Meantime, a curiosity worth mentioning: A separate employment survey from the Labor Department shows a much-brighter picture for September. The so-called household survey, which is calculated with a separate methodology, is used for estimating the monthly unemployment rate. The official jobless rate for the nation reportedly fell to 7.8% last month vs. 8.1% in August. Why? The household survey reports that employment rose an incredible 873,000 last month–the best month in nearly a decade. Huh?!?! That’s almost certainly overstating the case, and dramatically so, which is probably why most economists tend to focus on the establishment survey. Indeed, the household numbers are far more volatile on a monthly basis vs. the establishment data. (For some details on how the two series compare, see the Labor Department’s explanation here.)
On that note, let’s review the history of private payrolls via the establishment numbers in recent years for some context with today’s update.

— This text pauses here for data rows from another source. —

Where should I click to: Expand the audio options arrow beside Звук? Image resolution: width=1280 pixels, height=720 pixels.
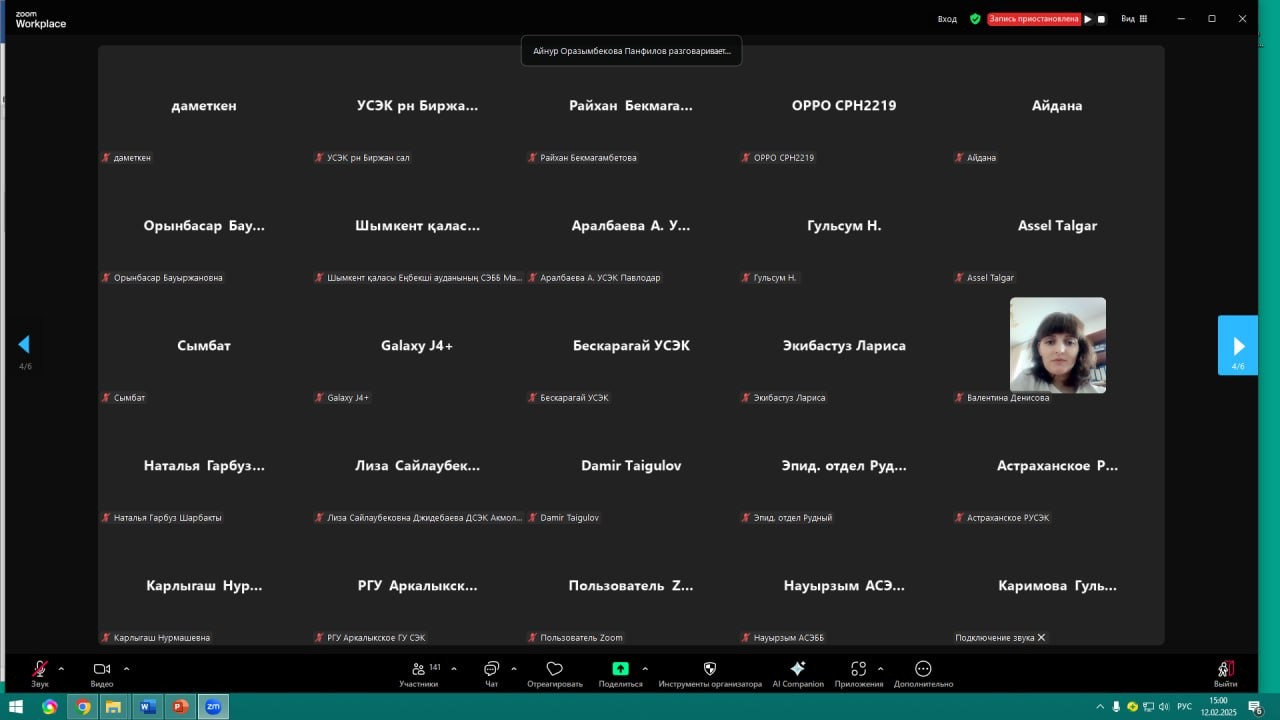point(61,668)
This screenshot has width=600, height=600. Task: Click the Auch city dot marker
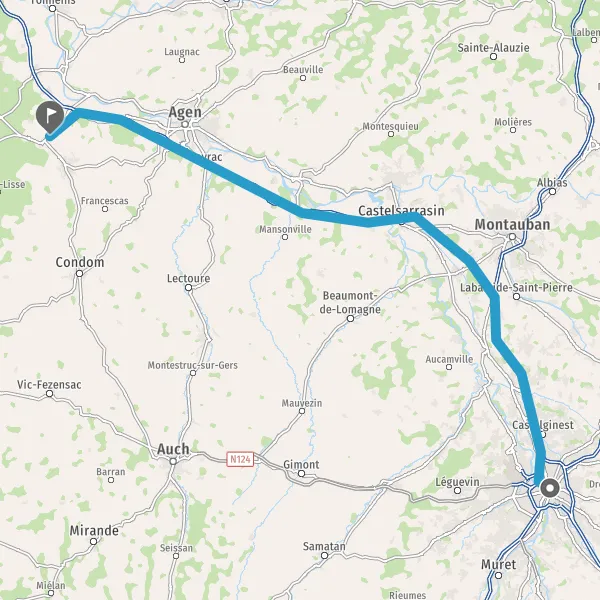point(173,462)
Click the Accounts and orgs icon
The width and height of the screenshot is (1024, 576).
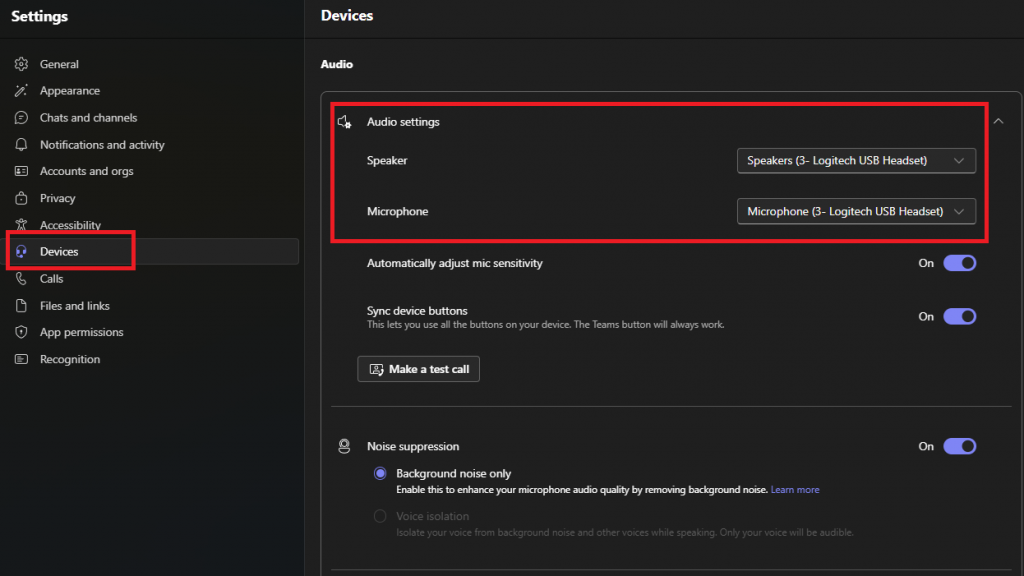pyautogui.click(x=21, y=172)
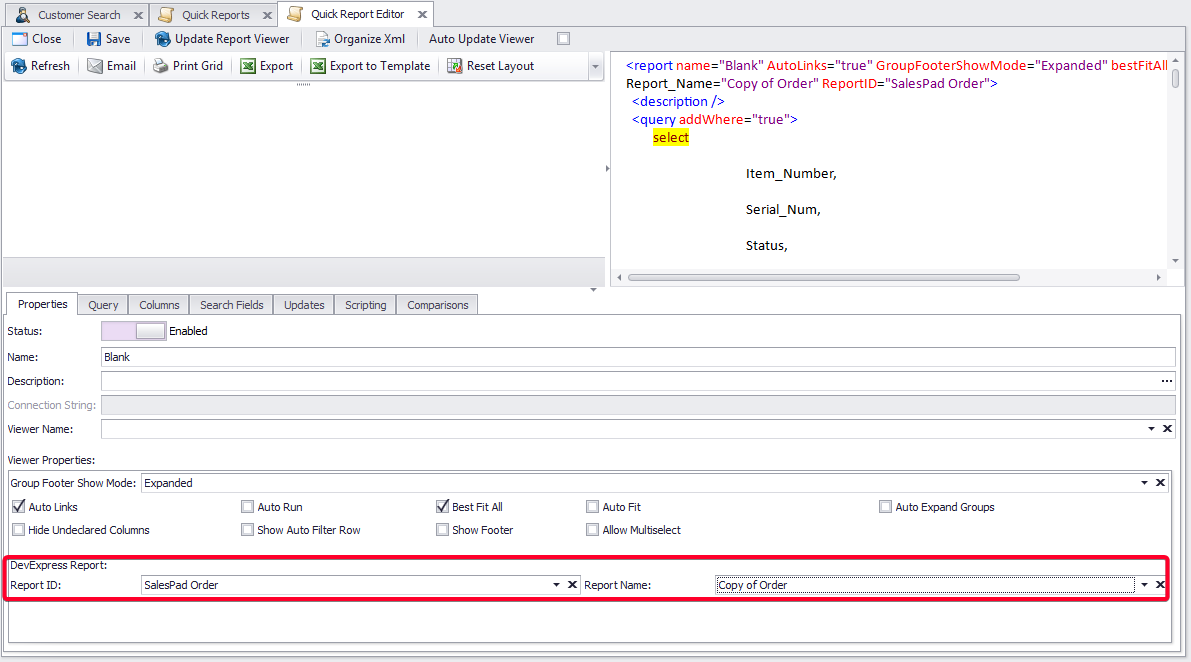The image size is (1191, 662).
Task: Click the Organize Xml icon
Action: click(x=322, y=39)
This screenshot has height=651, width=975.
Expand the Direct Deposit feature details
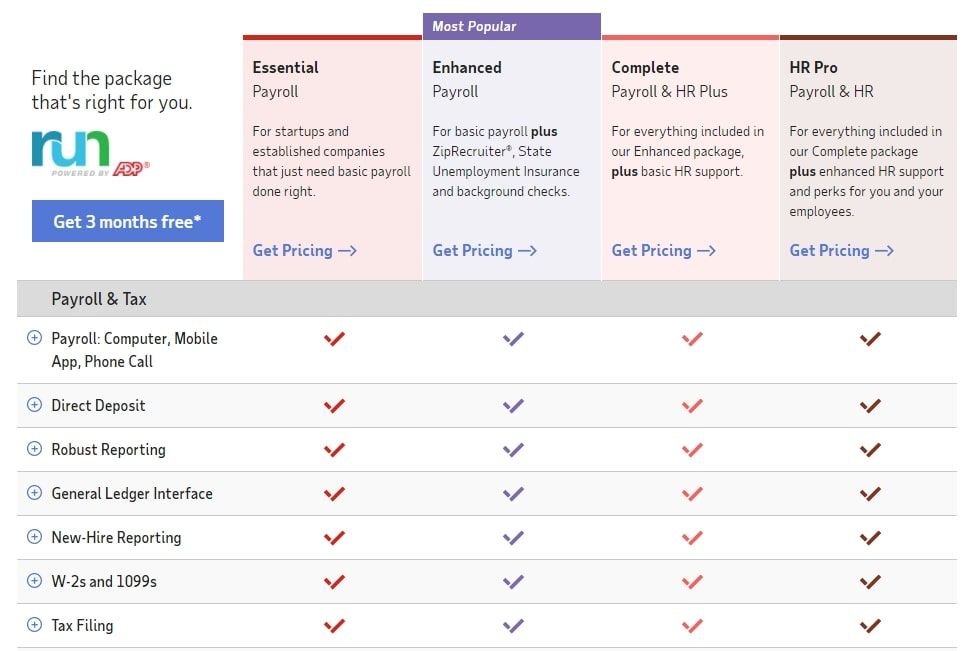tap(35, 405)
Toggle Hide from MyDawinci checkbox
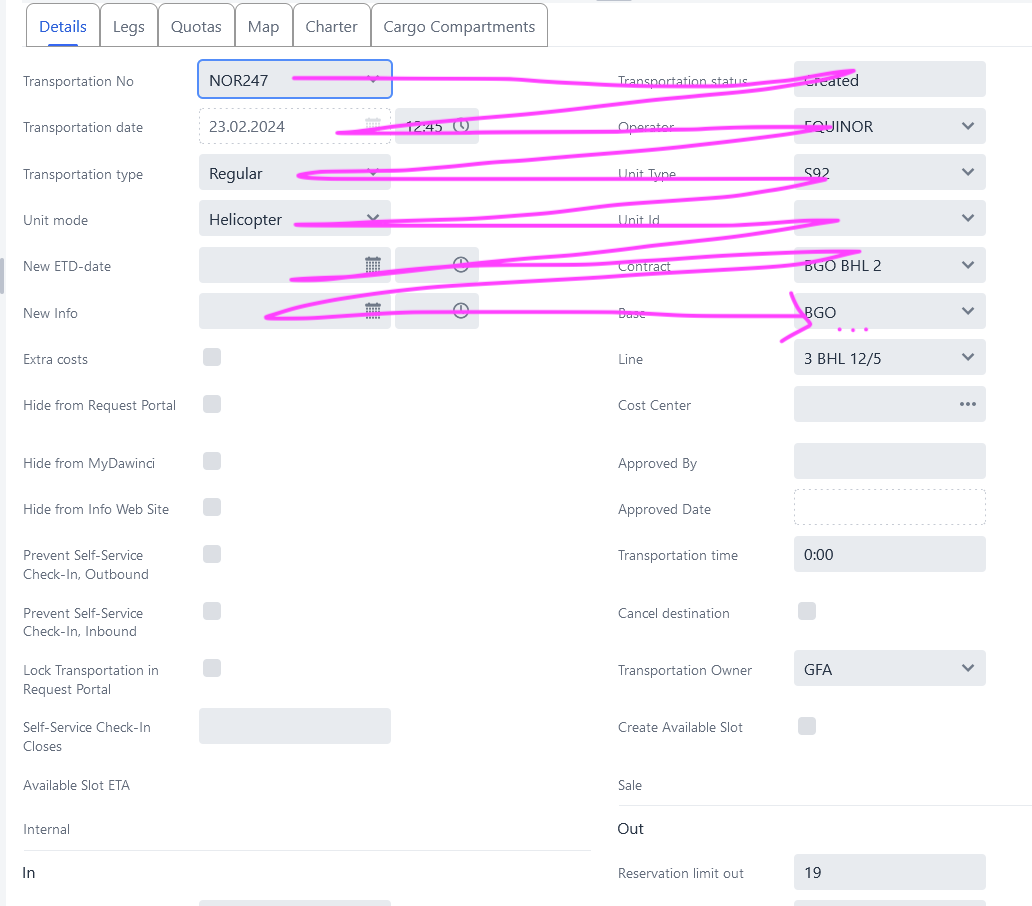The image size is (1032, 906). coord(212,461)
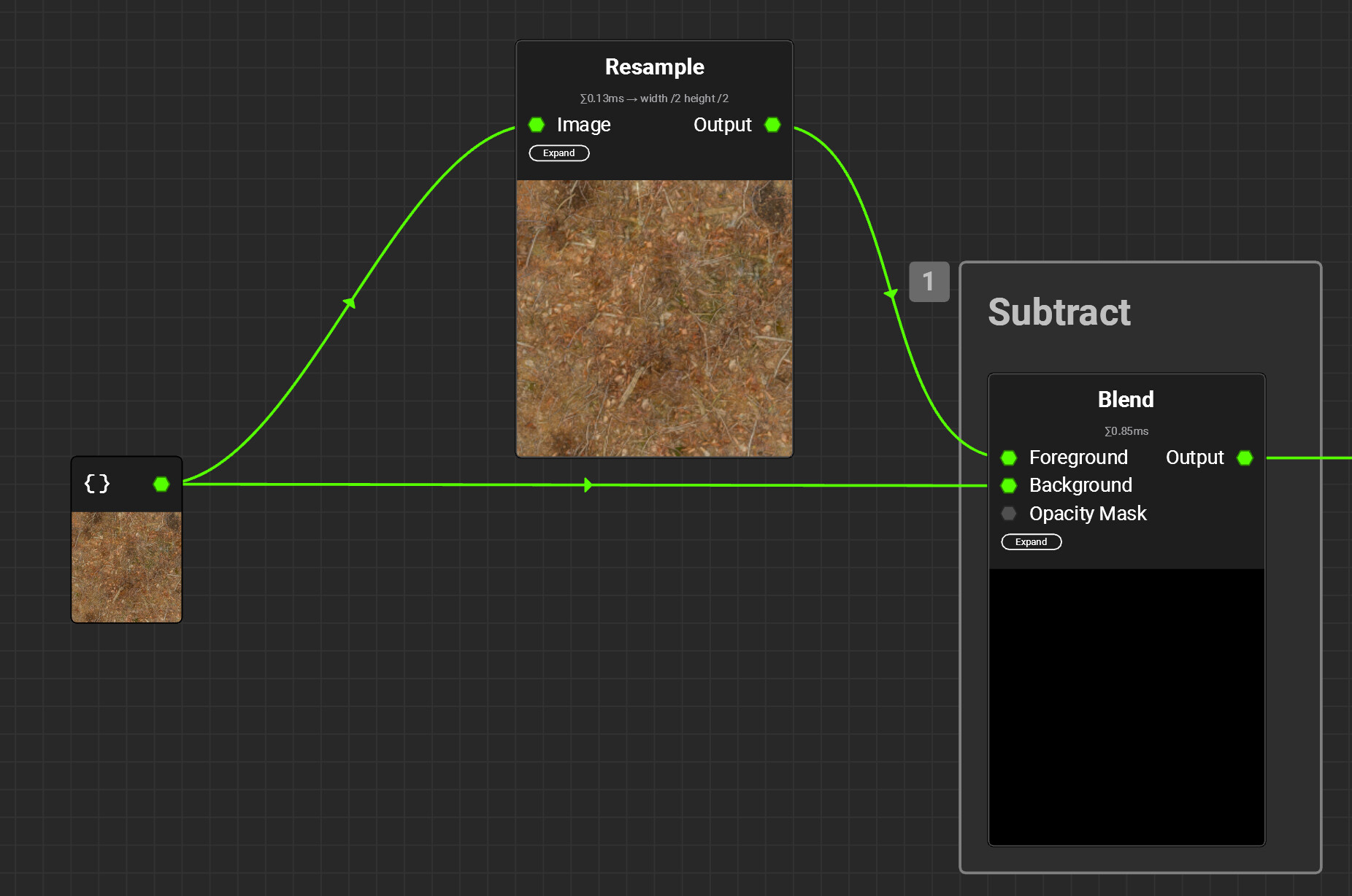Select the Foreground input port on Blend

[1009, 457]
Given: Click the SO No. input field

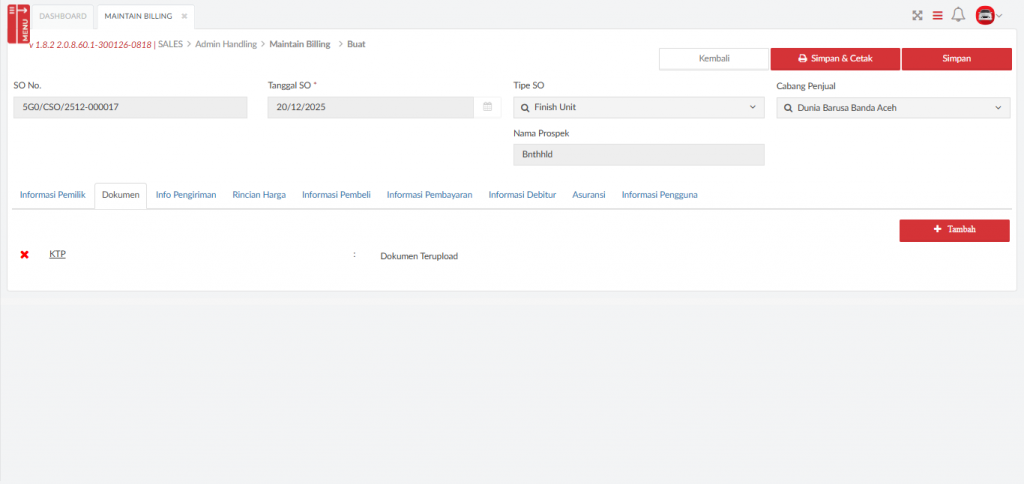Looking at the screenshot, I should (x=130, y=107).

As the chart below shows, the labor market is still expanding. It’s not impressive (notwithstanding the household numbers), nor anywhere near sufficient to inspire much confidence about the longer-term economic outlook. But if we’re looking for signs that September will eventually be labeled the start of a new recession, as defined by NBER, the news in today’s payrolls report isn’t dark enough.
It’s important to distinguish between what’s increasingly looking like a chronic illness for growth vs. nowcasting the current state of the business cycle. The key points that everyone agrees on: 1) economic growth decelerated over the last six months or so; and 2) the all-important pace of job growth has suffered too. The obvious warning signs in this process can’t be ignored, namely, slow growth at some point, if it drags on long enough, will bring us to a new recession.
When the tipping point is reached, however, it’ll be obvious in the data. That includes payrolls, but even this key indicator can’t be relied on for issuing timely signals about the state of the business cycle. That requires a deeper dive into the data, which is the inspiration behind The Capital Spectator Economic Trend Index (CS-ETI). When we last checked in with CS-ETI for the read through August, the odds that a new downturn had started remained low. The numbers so far for September don’t change that view, although it’s still early and today’s jobs report reminds that we should be prepared for weaker-than-expected news in other September indicators as they arrive in the coming weeks.
Pessimists will point out that data revisions will darken the cyclical skies and so profiles a la CS-ETI are bound to be misleading. Nice try, but the methodology behind CS-ETI minimizes revision risk on several fronts. First, CS-ETI measures a broad array of leading and coincident indicators so that we’re not relying on the kindness of the revision fairy for any one data point. That’s crucial because revisions are both positive and negative through time across a broad data set. By looking at a mix of indicators, the revisions to some degree will cancel one another out.
Another defense against revisions in CS-ETI is tracking mostly year-over-year percentage changes. That’s important because the year-earlier figures are less likely to be revised dramatically, if at all. Year-over-year changes also provide us a clearer read on the cycle compared with trying to see through the seasonal distortion that routinely harasses in shorter time frames.
In addition, CS-ETI uses several indicators that are immune to revisions, i.e., the market data for stocks, oil prices, and interest rates. And the surveys for manufacturing and services via the Institute for Supply Management, along with the consumer sentiment survey from the University of Michigan, have a history of minimal revisions vs. conventional economic numbers.
Finally, to round out this point, I’ve analyzed the vintage data for the last 10 years and CS-ETI’s signals hold up quite well. In other words, revision risk isn’t likely to blind us for very long or very deeply, thanks to the design of CS-ETI.
All that aside, there’s no denying that economic growth remains weak and is perhaps getting weaker. In terms of a binary analysis—growth or contraction?—the overall summary is that recession risk is still low. A qualitative analysis may tell us otherwise, of course, such as looking at a nowcast of third-quarter GDP, based on the latest numbers (here’s last week’s update). I’ll have an update on that front soon, along with fresh numbers for CS-ETI.
Meantime, the sluggish expansion drags on. It may not be improving, but it’s not necessarily getting worse either. We are, it seems, still caught in economic purgatory, somewhere between heaven and hell.